**Dataset**
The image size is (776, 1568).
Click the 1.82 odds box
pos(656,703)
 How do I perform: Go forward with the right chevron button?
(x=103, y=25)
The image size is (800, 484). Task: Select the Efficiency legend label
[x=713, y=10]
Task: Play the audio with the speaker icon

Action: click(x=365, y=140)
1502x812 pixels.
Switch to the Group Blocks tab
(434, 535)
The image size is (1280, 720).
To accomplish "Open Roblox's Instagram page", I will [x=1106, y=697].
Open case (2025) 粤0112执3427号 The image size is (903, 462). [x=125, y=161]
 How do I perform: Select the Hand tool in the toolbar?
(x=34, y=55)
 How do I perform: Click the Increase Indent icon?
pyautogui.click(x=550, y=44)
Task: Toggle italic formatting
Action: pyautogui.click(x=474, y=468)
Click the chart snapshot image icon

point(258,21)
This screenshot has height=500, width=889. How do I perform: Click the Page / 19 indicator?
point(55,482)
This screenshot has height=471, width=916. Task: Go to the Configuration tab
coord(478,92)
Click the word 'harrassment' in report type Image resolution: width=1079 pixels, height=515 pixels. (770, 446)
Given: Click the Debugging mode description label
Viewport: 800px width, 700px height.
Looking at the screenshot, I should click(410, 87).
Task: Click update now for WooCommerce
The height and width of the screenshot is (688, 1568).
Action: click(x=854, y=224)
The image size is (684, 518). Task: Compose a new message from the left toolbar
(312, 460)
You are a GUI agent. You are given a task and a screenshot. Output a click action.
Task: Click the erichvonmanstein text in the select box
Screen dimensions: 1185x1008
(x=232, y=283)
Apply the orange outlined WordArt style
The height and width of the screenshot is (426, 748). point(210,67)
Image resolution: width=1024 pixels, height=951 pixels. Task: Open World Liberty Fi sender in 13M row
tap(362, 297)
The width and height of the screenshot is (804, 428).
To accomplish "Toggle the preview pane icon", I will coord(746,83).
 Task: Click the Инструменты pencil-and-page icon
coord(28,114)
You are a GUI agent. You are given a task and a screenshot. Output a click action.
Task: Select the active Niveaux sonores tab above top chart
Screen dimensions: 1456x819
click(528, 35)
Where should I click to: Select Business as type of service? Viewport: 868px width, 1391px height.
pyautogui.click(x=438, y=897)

**What is asked**
Lay out the rows from the line containing "How do I perform: Select" through the line containing "Looking at the" as a JSON list of strings, one string per line and no strings for blank lines.

**Written answer**
[
  " How do I perform: Select the Hand tool in the toolbar?",
  "(x=34, y=55)",
  " How do I perform: Click the Increase Indent icon?",
  "pyautogui.click(x=550, y=44)",
  "Task: Toggle italic formatting",
  "Action: pyautogui.click(x=474, y=468)",
  "Click the chart snapshot image icon",
  "point(258,21)",
  "This screenshot has height=500, width=889. How do I perform: Click the Page / 19 indicator?",
  "point(55,482)",
  "This screenshot has height=471, width=916. Task: Go to the Configuration tab",
  "coord(478,92)",
  "Click the word 'harrassment' in report type Image resolution: width=1079 pixels, height=515 pixels. (770, 446)",
  "Given: Click the Debugging mode description label",
  "Viewport: 800px width, 700px height.",
  "Looking at the screenshot, I should click(410, 87)."
]